7. I have tried in my translation to be as close to the text as is compatible with the use of clear English. The deviations of Parmenides from ordinary Greek have been sufficiently discussed elsewhere, by many scholars, and I do not believe that his meaning is in any doubt. Concerning the proof in 6 steps (preceding the quotation which refers only to the first establishment of the premise(s), these steps extend, very repetitively, over the whole Way of Truth - apart from the fact that Parmenides does not consider the possibility that his total cosmic sphere was 'immovable and unchangable in its bounds of mighty chains': B 8, 26-7). At any rate, his intuitive proof seems to me (not valid but) intuitively in order: within his logic, which seems intuitively to work, there is no obviously invalid step; and the premise 'what exists, exists', or 'what is, is' seems to be a tautology; which would turn the valid derivation into a valid proof.
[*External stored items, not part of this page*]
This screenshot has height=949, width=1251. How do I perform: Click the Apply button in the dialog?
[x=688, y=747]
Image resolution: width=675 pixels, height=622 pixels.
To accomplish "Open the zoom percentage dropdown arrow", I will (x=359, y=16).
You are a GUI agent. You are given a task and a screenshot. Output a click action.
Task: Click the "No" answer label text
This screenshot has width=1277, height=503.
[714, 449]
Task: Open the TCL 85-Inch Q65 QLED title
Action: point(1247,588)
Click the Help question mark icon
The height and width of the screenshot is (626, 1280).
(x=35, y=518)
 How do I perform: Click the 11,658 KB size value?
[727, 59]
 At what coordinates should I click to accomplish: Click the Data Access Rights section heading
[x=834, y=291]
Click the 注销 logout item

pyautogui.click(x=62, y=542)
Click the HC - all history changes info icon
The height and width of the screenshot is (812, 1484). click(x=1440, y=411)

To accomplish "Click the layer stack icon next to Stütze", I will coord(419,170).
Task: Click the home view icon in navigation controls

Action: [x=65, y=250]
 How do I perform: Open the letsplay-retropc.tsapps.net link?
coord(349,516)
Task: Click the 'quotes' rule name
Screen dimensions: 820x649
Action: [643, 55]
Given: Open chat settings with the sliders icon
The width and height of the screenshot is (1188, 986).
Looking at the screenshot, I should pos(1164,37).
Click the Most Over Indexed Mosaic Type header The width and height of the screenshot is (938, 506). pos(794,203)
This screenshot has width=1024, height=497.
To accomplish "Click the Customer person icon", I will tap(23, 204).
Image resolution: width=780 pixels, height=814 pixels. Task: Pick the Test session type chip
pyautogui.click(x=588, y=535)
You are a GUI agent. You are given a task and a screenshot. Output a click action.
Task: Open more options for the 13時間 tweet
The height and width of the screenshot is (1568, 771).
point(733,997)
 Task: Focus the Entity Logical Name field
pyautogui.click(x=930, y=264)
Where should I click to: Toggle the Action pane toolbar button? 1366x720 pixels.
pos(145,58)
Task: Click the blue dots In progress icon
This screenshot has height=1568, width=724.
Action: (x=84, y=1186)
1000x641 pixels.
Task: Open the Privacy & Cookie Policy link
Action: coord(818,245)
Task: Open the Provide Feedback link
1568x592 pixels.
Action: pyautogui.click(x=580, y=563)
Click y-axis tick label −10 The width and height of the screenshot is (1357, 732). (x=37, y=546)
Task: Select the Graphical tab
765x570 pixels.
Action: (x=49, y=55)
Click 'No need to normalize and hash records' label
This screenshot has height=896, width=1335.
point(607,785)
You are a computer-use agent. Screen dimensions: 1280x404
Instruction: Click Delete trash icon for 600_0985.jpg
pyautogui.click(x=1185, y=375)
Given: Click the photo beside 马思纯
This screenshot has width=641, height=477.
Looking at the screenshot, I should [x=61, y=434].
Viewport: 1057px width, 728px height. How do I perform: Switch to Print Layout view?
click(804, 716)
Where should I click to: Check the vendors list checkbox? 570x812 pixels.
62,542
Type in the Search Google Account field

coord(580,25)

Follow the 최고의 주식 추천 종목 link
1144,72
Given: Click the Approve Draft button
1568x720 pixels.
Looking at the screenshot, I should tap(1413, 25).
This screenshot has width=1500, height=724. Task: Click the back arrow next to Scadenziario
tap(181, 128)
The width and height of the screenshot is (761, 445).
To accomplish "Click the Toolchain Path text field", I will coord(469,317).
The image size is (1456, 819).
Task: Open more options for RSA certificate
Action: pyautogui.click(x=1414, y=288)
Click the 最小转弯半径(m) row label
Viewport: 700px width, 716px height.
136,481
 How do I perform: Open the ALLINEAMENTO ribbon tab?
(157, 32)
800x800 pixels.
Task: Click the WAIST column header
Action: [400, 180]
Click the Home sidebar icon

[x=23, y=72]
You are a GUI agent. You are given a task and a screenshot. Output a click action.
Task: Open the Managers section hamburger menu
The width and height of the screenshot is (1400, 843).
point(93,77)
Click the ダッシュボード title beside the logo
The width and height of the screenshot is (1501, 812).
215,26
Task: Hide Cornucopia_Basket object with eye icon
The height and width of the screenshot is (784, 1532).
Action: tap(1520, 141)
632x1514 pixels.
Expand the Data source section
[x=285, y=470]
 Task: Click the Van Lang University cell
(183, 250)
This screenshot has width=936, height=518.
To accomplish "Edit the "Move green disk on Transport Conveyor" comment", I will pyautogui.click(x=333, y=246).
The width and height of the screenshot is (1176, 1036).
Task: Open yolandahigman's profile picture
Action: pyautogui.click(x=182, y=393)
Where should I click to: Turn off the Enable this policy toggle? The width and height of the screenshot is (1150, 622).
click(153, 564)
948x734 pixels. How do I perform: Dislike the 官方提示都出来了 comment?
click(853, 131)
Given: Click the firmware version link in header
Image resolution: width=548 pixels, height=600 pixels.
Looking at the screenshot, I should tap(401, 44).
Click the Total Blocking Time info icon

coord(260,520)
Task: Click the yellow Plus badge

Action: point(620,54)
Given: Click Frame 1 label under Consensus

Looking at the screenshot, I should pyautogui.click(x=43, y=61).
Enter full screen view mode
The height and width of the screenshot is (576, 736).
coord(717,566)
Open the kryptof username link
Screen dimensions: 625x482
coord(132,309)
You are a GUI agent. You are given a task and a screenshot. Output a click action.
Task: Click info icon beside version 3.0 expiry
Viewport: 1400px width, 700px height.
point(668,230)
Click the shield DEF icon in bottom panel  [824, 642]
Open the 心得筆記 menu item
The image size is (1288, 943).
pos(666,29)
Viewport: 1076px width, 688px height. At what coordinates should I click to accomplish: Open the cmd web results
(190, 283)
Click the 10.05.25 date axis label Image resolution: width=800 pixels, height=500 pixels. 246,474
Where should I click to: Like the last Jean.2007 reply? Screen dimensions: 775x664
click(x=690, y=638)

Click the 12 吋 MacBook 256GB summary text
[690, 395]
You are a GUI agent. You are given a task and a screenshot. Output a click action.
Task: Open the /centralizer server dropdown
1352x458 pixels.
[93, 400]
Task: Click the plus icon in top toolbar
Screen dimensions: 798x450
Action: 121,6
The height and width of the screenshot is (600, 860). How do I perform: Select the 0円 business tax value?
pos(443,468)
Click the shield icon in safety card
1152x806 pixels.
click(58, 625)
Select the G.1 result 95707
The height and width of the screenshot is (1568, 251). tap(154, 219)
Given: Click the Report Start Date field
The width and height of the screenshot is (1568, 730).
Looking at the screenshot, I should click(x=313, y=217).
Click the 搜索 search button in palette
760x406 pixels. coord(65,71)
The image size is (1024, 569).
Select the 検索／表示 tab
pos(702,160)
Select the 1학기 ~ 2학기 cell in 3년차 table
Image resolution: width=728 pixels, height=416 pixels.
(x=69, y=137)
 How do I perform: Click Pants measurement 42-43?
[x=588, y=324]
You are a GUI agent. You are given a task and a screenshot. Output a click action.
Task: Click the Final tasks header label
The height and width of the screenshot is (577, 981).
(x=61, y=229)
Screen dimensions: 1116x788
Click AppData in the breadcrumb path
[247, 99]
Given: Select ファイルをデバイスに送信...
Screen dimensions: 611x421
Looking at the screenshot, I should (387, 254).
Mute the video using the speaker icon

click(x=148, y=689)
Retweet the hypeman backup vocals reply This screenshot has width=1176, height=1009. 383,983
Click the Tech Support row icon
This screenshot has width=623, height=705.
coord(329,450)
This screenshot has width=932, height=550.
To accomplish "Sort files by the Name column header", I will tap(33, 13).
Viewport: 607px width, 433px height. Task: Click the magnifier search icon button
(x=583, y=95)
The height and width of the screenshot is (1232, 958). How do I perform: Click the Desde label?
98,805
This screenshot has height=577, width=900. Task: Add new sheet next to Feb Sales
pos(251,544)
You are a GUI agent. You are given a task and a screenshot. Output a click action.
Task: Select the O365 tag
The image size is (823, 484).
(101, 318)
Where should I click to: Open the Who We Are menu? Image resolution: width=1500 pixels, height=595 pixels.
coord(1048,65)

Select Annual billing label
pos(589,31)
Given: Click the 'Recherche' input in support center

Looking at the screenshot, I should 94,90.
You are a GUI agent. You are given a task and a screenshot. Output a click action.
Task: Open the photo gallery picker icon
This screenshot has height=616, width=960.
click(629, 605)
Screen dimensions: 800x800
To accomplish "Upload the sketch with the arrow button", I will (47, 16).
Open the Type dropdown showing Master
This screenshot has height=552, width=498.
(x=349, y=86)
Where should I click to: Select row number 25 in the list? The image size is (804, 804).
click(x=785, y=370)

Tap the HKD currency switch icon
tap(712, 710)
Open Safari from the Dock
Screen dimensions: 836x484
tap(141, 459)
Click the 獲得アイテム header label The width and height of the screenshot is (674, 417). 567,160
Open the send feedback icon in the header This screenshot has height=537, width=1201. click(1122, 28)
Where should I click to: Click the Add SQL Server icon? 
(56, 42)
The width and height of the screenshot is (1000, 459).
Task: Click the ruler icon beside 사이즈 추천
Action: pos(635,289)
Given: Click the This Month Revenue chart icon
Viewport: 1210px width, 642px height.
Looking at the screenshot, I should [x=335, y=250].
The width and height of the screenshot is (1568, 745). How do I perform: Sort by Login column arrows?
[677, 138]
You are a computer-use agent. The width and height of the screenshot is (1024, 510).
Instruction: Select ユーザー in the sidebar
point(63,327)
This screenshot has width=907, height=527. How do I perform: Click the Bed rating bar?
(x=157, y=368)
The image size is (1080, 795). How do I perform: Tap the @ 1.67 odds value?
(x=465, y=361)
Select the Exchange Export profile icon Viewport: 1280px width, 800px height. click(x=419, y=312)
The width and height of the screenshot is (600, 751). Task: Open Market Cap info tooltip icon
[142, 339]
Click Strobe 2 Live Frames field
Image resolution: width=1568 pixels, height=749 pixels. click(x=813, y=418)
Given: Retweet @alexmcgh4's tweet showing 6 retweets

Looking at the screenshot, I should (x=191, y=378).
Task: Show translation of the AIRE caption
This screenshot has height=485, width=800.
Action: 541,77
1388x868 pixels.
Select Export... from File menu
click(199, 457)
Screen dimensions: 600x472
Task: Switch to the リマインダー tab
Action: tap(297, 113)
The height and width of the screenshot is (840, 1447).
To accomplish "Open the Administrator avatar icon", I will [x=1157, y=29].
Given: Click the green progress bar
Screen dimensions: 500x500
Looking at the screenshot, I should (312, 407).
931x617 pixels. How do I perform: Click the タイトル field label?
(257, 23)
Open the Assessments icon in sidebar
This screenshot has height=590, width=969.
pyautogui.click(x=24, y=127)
8. Karl Reinhardt, Parmenides und die Geschichte der griechischen Philosophie (Frankfurt am Main, 1961, 19592), p. 26: see also my Conjectures and Refutations, p. 11f.).
9. Karl Reinhardt, op. cit., especially pp. 77f.
10. The 'doubleheads' (or the 'two-headed' ones) in B 6 create a problem. The expression is certainly used in anger, like 'blockhead'. But has it a special meaning, at least one like blockhead? And perhaps even a meaning that links it with the argument? Or are they just ordinary mortals looking Janus-faced towards being and towards not-being?
11. See above, note 7. The problem od paradoxes - simple inferences which, it seems, cannot be intuitively shown to contain a mistake, but which lead to impossible conclusions - was known in antiquity and has not left us. The most famous one is the Epimenides (a form of the Liar).